Can we begin to trust Saddam Hussein, or.......???

         While I'm far from a Hussein supporter, I got the feeling that his speech was an indication he may be softening and accepting his “leader’s duty” to protect his children--the people of his nation and their children's children's children.    At the same time, I am not naïve.  In the same speech warning his “hawks” to retract their talons, Hussein reinforced the giving of $25,000 bounties to Palestinian suicide bombers--his way of rewarding the killing of innocent people in the name of jihad.  The leopard’s spots do not change easily.

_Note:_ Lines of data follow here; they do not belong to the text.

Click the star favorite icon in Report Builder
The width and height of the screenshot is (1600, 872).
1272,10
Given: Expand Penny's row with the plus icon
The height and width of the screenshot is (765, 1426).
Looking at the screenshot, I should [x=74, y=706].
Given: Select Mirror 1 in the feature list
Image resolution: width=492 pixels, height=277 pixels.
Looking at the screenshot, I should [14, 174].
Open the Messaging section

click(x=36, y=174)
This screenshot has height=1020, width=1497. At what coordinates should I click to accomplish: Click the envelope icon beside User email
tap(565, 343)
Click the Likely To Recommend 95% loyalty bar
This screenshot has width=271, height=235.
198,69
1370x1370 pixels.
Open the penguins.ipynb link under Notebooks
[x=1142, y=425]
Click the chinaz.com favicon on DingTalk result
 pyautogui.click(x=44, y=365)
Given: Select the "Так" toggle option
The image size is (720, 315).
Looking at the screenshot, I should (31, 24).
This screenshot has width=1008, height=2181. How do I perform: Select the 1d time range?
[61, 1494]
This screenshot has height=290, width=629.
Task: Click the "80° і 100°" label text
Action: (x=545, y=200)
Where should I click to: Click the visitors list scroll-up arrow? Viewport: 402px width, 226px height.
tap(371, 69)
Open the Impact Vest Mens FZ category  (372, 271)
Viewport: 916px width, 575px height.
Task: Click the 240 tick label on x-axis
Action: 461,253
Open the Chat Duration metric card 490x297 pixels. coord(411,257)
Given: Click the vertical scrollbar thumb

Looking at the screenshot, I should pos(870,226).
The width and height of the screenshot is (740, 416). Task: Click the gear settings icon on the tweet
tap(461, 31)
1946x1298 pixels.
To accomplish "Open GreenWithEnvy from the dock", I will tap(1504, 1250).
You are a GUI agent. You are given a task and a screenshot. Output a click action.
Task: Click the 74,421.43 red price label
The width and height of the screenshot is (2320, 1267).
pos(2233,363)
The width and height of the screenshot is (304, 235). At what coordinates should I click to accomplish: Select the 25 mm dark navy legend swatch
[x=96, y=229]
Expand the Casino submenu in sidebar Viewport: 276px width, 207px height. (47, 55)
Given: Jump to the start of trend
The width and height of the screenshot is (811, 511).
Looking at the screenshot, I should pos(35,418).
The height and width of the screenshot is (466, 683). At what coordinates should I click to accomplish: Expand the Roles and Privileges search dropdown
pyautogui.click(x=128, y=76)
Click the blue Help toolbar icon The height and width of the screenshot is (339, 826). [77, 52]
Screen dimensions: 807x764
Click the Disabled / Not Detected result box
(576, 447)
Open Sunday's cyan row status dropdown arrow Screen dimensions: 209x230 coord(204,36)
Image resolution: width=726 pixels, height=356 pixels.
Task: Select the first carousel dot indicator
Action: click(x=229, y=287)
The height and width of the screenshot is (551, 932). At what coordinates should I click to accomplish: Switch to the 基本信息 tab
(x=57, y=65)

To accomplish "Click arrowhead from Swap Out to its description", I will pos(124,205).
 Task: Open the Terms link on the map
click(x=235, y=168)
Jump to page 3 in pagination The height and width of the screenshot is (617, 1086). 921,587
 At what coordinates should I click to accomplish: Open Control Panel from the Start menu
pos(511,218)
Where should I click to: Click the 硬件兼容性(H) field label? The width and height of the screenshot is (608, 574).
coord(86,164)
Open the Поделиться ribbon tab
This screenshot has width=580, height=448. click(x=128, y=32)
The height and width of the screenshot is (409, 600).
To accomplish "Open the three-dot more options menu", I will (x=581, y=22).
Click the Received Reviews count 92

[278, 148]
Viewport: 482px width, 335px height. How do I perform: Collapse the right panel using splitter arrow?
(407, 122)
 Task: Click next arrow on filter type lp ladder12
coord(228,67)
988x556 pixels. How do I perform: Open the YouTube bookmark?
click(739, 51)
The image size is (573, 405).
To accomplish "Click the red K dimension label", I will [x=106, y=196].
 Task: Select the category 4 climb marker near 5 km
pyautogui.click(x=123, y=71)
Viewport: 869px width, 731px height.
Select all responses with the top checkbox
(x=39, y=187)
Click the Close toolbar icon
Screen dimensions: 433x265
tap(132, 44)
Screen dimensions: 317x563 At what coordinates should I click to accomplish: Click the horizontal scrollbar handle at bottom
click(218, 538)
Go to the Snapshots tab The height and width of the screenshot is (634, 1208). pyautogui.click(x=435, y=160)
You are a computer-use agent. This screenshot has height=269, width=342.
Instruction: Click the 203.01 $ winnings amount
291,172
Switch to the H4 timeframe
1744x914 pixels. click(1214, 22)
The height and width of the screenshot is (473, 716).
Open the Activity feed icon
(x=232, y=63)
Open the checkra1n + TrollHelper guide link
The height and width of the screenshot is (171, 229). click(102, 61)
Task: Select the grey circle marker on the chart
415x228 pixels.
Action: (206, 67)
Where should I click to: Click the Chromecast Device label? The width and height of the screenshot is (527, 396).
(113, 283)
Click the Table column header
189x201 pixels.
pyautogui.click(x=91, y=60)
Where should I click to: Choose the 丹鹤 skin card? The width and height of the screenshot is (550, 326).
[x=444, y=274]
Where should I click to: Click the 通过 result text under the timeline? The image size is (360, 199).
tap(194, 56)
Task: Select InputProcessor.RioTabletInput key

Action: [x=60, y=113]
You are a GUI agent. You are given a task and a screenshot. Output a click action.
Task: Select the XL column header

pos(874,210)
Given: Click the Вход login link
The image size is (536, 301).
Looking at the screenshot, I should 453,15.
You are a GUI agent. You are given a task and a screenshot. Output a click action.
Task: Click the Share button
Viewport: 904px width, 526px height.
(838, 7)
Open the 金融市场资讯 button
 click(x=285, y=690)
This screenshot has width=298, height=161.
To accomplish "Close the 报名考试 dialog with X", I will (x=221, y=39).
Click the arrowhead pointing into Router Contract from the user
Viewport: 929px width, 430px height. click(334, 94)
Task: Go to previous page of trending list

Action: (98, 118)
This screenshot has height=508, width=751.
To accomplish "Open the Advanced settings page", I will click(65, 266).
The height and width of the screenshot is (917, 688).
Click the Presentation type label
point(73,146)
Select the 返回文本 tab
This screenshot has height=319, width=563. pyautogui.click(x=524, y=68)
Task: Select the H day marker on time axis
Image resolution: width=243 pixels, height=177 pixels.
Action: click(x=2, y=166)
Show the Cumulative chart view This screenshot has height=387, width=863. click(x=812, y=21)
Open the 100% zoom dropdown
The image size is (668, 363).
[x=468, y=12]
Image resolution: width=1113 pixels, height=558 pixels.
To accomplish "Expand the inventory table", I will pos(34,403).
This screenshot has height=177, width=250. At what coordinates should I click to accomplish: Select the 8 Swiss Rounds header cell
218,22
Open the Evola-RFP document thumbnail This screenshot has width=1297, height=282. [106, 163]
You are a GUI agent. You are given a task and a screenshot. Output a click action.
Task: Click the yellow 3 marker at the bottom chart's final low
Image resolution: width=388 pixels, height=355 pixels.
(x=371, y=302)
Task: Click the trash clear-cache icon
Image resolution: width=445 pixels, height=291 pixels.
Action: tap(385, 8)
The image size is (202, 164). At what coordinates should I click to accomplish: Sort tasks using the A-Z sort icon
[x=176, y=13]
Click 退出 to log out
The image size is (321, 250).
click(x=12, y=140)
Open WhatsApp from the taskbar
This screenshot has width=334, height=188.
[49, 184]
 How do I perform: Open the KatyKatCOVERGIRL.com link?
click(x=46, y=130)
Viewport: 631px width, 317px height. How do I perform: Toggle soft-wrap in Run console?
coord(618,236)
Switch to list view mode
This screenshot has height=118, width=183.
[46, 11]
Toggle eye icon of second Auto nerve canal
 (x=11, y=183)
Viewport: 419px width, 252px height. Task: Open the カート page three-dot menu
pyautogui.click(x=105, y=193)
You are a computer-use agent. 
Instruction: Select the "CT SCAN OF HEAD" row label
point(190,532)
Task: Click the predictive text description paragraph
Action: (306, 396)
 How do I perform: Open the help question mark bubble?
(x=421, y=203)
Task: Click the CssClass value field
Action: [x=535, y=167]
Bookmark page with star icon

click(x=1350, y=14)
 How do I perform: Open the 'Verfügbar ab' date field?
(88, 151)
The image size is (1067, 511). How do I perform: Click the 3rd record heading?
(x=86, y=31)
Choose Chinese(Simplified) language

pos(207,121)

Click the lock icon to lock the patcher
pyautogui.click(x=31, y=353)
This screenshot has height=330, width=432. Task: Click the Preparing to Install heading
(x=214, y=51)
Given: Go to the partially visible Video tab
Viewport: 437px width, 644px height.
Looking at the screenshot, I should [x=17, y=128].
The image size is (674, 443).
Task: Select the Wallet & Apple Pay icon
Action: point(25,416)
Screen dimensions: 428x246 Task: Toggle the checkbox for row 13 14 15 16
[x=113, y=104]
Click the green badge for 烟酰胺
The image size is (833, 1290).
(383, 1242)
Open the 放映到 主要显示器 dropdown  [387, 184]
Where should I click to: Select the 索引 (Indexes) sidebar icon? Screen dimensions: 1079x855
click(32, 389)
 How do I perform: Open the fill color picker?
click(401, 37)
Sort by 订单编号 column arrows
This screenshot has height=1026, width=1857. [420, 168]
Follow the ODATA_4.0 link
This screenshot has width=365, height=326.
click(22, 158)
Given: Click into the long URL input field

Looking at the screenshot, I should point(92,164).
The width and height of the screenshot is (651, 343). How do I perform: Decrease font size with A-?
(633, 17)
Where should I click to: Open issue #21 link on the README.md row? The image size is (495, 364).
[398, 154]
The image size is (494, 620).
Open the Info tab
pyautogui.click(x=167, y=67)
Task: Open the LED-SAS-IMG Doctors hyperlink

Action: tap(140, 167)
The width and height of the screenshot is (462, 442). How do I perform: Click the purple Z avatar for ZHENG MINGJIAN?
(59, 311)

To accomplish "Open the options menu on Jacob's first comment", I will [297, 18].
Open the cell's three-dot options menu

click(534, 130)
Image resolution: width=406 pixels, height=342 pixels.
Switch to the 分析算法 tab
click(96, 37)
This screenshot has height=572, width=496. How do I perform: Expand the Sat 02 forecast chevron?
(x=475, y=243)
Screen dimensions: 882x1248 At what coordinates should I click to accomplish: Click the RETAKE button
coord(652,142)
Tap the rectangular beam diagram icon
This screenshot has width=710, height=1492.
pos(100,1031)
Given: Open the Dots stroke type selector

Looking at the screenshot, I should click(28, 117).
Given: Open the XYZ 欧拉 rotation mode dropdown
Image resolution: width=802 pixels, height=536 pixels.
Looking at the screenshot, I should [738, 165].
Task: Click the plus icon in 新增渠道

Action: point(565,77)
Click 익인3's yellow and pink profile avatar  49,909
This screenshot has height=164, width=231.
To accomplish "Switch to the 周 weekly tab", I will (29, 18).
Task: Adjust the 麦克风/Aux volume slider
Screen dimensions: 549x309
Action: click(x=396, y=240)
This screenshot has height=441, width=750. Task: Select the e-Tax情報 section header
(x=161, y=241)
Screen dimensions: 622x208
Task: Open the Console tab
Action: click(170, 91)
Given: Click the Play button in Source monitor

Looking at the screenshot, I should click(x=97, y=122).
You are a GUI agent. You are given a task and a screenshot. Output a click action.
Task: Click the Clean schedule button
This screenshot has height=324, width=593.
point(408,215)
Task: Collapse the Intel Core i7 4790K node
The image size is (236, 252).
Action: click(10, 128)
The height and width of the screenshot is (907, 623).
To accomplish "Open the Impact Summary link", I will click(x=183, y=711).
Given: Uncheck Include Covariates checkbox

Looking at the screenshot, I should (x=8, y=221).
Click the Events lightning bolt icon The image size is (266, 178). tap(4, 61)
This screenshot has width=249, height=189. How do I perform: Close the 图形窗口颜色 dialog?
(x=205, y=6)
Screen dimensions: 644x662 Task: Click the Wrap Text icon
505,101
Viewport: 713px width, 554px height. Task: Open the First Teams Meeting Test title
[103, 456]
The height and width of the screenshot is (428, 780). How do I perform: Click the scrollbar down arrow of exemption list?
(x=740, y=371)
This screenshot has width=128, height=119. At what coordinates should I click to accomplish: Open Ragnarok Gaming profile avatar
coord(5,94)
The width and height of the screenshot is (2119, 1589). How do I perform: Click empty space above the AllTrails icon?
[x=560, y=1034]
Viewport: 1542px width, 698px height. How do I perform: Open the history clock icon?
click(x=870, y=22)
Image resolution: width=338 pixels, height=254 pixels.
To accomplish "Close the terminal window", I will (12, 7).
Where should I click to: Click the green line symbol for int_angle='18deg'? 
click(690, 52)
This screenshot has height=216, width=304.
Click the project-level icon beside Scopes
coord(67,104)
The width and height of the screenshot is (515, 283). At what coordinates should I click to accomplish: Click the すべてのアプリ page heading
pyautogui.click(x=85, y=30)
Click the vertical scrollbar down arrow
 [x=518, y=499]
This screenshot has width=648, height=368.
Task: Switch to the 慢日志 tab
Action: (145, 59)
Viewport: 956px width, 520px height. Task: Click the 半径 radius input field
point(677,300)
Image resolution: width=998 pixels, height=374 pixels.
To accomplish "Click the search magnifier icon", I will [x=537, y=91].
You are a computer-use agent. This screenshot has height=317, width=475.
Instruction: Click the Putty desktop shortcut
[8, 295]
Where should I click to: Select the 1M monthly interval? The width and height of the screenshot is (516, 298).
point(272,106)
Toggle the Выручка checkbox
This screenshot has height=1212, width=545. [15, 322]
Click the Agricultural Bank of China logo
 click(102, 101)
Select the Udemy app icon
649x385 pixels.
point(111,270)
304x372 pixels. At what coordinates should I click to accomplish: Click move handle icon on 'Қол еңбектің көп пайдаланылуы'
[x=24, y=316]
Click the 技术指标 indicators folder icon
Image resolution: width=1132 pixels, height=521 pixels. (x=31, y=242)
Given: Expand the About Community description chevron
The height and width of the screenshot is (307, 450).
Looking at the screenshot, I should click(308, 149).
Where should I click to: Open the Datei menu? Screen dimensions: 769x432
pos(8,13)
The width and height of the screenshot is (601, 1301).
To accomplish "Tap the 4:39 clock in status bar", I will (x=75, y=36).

      But the fact that Saddam Hussein called upon his hawks to hide their talons is a possible signal of change, a glimpse of “silver linings” in an otherwise dark and turbulent storm hanging over the world.   
        In a surprising contrast was the dulling of hope that evolution in our world is possible, issued by Walter Cronkite's comments last night that he held a fatalistic attitude about peace ever culminating into reality.  
       In my book, the Beast of Terror has swallowed Walter Cronkite.  Hopefully, he will spit him out
when he finds he doesn't like the taste of pessimism.